Philadelphia City Paper
Kevin Miller | Philadelphia, PA United States | 01/03/2001
(5 out of 5 stars)

""Johnnygoth" Yorio, guitarist for locals Stendhal, recently described their sound as "sonic terrorism." While that may conjure images of the sort of antitonal distortion fests that drive the pulse of the hardest industrial tunes, Stendhal's fury is a heck of a lot more musical than that. Their inaugural disc, Impure, is remarkably un-digital, with a heavy horror influence. Distorted bass, spidery guitar giggles and a percussion array that includes such demented additions as a bent-up one way sign and a provocatively miked water cooler bottle help yield the astonishing result of an ambitious resurrection and update of a sound that peaked in early '80s London. It's a welcome break from over-programmed, over-sampled "underground" music that's never two steps away from techno, and from so-called alternative music that's hashed from a static formula unchanged since 1989. Evocative and infectious, Impure has a beguiling energy that demands your attention."

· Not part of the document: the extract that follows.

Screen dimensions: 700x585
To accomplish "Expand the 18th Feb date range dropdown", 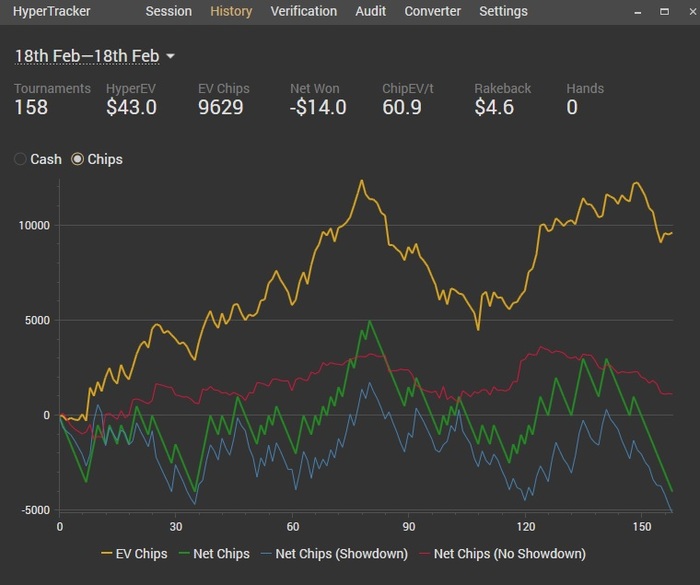I will [x=95, y=56].
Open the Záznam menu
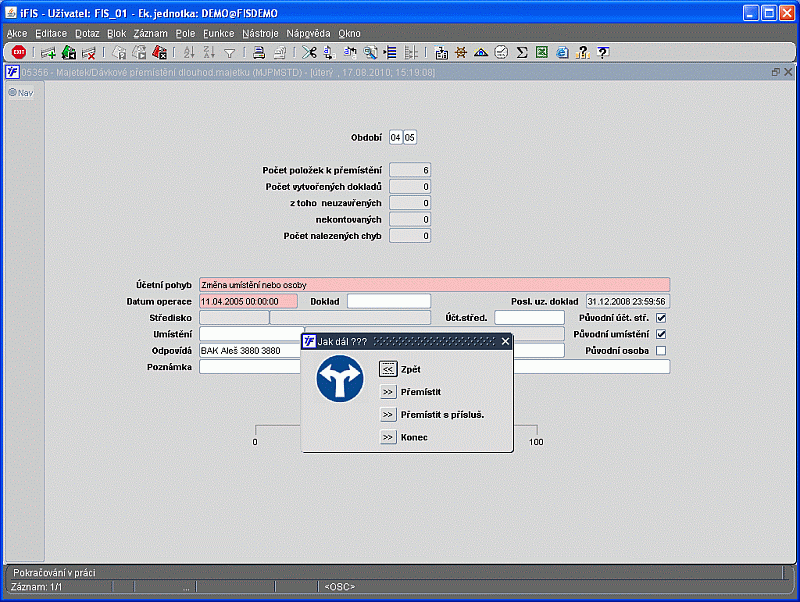The image size is (800, 602). pos(150,33)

Strength through Joy Through Noise through Impurity
Stephen Shukaitis | East Stroudsburg, PA United States | 11/15/2000
(4 out of 5 stars)

"Damn - this CD is just amazing. Stendhal use all these wondefully mundane items to make sounds and textures that are anything but common. They mesh together discorant noise, texture and atmosphere in a way I've never heard before. And they keep changing styles every song - ranging from slow almost meditation ambient to guttural screaming and the din of decay. It's not realy goth, but it's not really anything that I canthink of that fits within a certain genre. The niftiest thing about the album is how they use bizarre and unsual structures, instruments, and styles in a way which makes them seem like they were meant be that way."